>>>

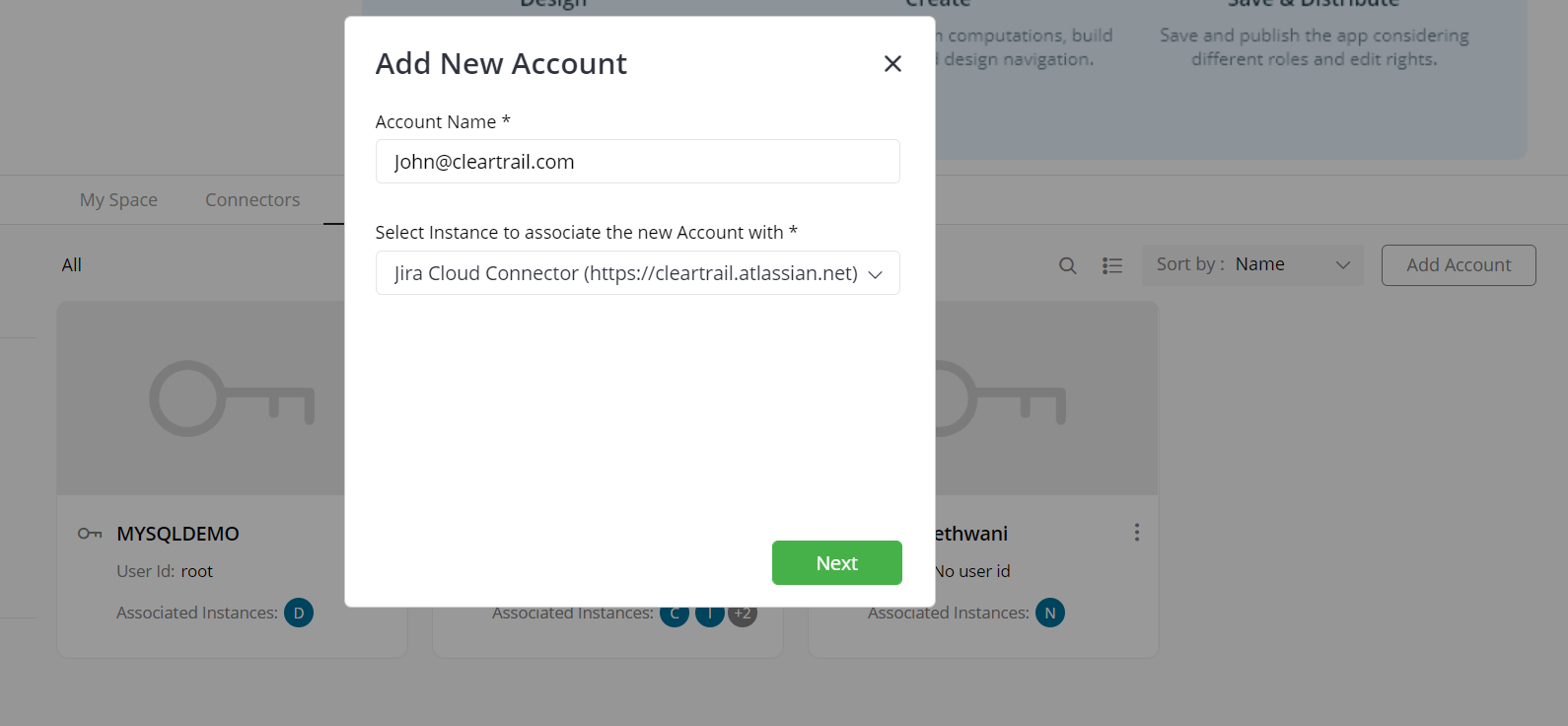The width and height of the screenshot is (1568, 726).
Task: Click the Account Name input field
Action: [637, 162]
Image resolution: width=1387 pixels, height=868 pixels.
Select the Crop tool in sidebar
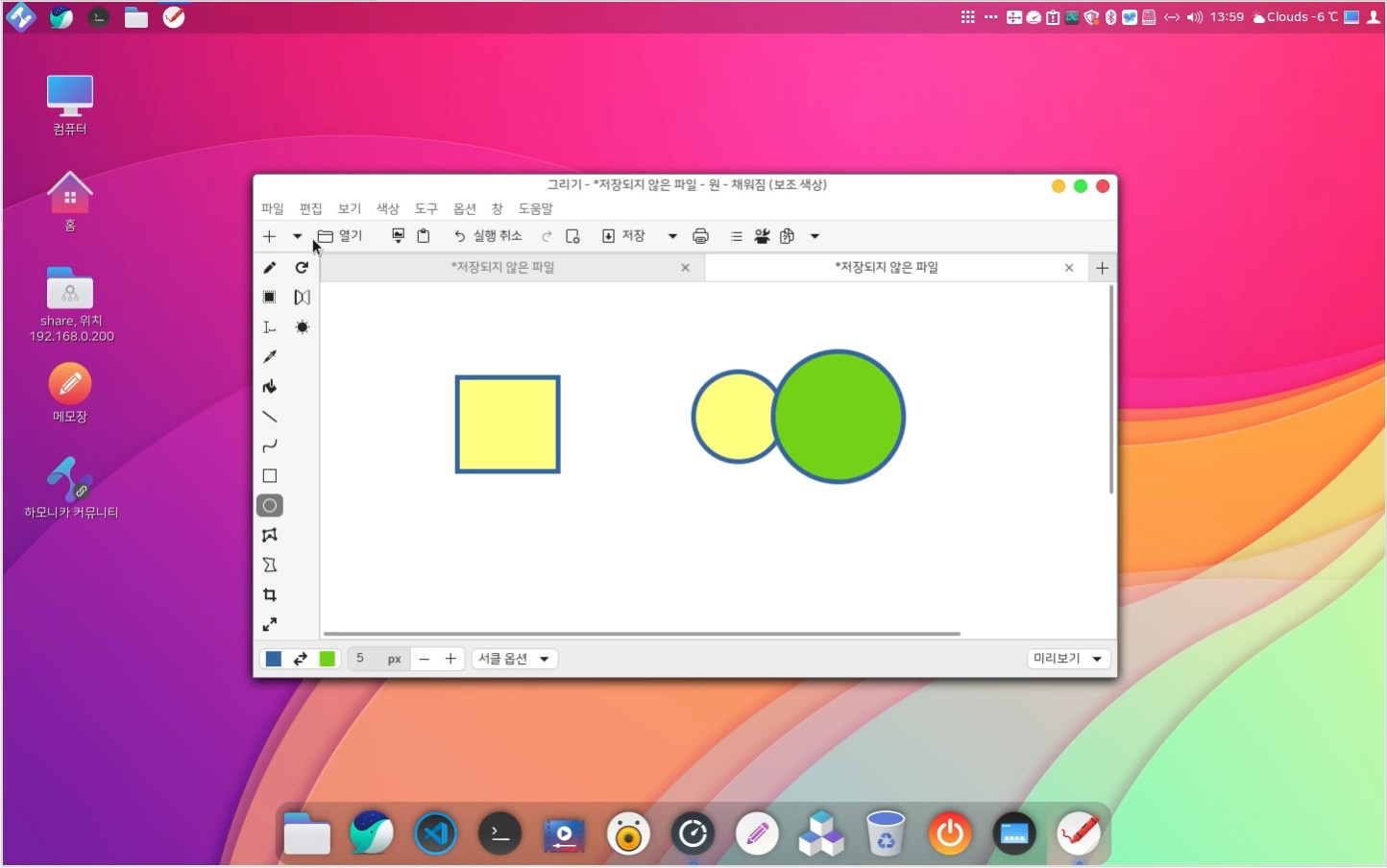270,595
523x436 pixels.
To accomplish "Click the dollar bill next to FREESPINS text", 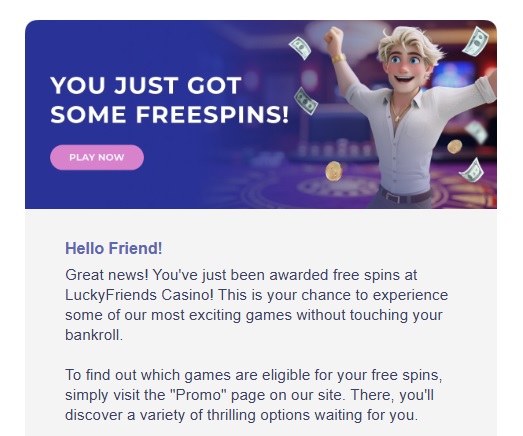I will [x=306, y=101].
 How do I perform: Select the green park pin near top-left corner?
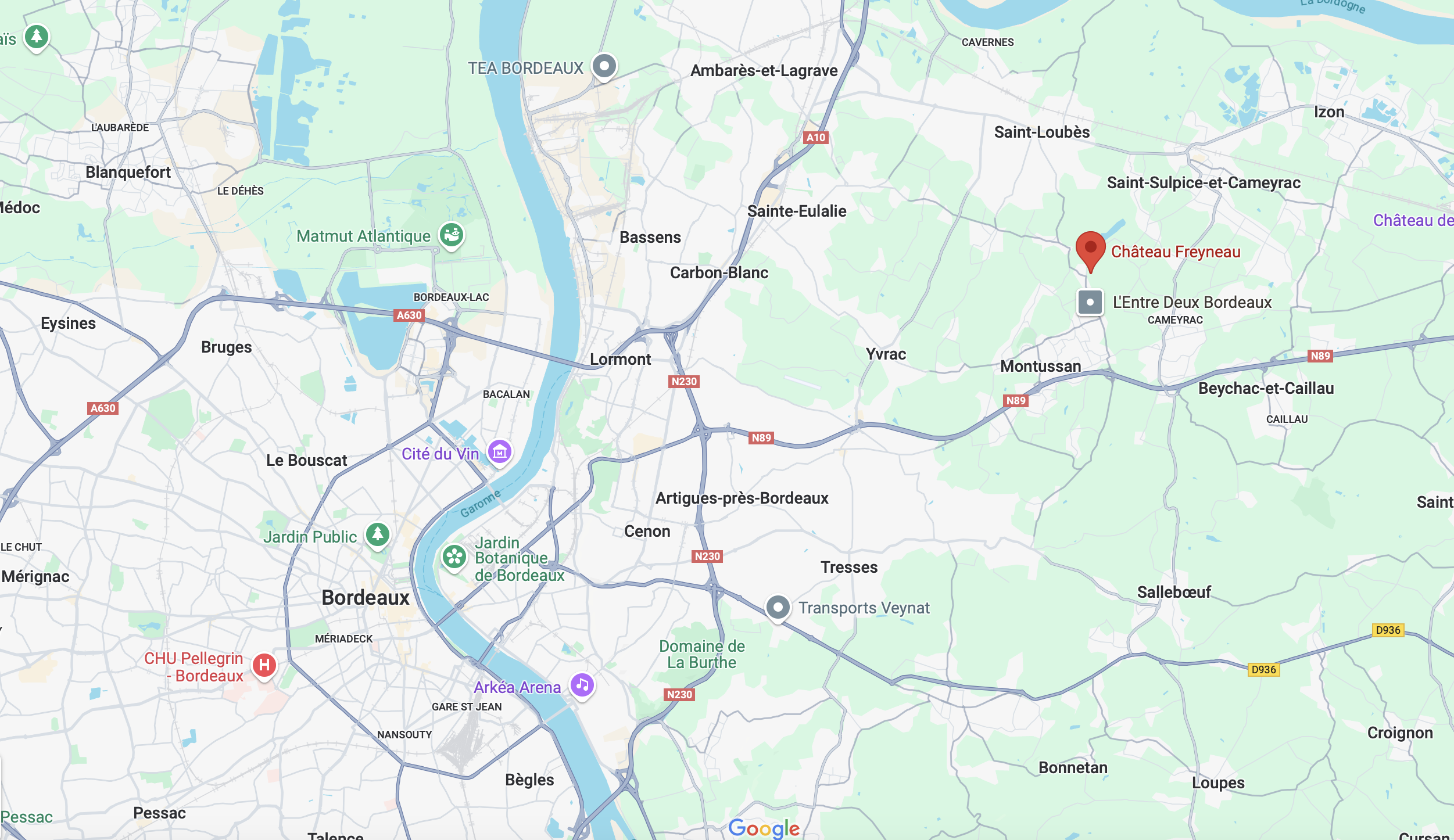point(37,37)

<<<

The task:
Wherever the string "pixels" shows up in a line above, tally that line, and answer with the final number alone.

Solution for this exercise:
2